:: Objective ::
Print the entries verbatim from the first line through the line holding "Action: [x=17, y=158]", both included.

:: Records for this task ::
-- START --

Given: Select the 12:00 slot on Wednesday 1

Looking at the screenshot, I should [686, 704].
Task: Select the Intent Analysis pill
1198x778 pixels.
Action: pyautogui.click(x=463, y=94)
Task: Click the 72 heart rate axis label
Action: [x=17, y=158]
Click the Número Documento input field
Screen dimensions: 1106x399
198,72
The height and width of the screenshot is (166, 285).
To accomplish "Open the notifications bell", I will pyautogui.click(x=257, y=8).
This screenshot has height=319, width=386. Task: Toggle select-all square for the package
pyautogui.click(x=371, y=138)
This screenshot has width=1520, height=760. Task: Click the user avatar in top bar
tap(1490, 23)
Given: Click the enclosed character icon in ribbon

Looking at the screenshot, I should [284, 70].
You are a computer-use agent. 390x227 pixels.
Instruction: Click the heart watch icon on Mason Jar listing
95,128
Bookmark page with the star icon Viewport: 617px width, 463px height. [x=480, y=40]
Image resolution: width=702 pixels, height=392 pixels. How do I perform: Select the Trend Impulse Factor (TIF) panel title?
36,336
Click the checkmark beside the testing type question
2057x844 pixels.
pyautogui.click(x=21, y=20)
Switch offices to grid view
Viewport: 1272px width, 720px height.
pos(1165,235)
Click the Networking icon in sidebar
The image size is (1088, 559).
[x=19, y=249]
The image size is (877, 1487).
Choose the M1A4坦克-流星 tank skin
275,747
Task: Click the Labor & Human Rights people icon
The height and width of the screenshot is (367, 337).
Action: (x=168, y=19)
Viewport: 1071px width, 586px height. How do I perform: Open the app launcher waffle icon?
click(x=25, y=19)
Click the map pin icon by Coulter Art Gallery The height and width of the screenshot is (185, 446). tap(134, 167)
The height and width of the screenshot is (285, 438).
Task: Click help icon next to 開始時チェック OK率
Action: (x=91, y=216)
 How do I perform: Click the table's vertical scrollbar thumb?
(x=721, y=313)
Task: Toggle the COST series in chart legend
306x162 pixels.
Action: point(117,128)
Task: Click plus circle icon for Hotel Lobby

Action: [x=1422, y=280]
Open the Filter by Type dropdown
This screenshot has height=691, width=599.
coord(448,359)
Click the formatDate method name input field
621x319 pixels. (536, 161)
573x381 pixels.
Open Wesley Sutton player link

-- END --

:: Exercise response ::
Given: Select the 12:00 slot on Wednesday 1

Looking at the screenshot, I should [686, 704].
Task: Select the Intent Analysis pill
1198x778 pixels.
Action: pyautogui.click(x=463, y=94)
Task: Click the 72 heart rate axis label
Action: [x=17, y=158]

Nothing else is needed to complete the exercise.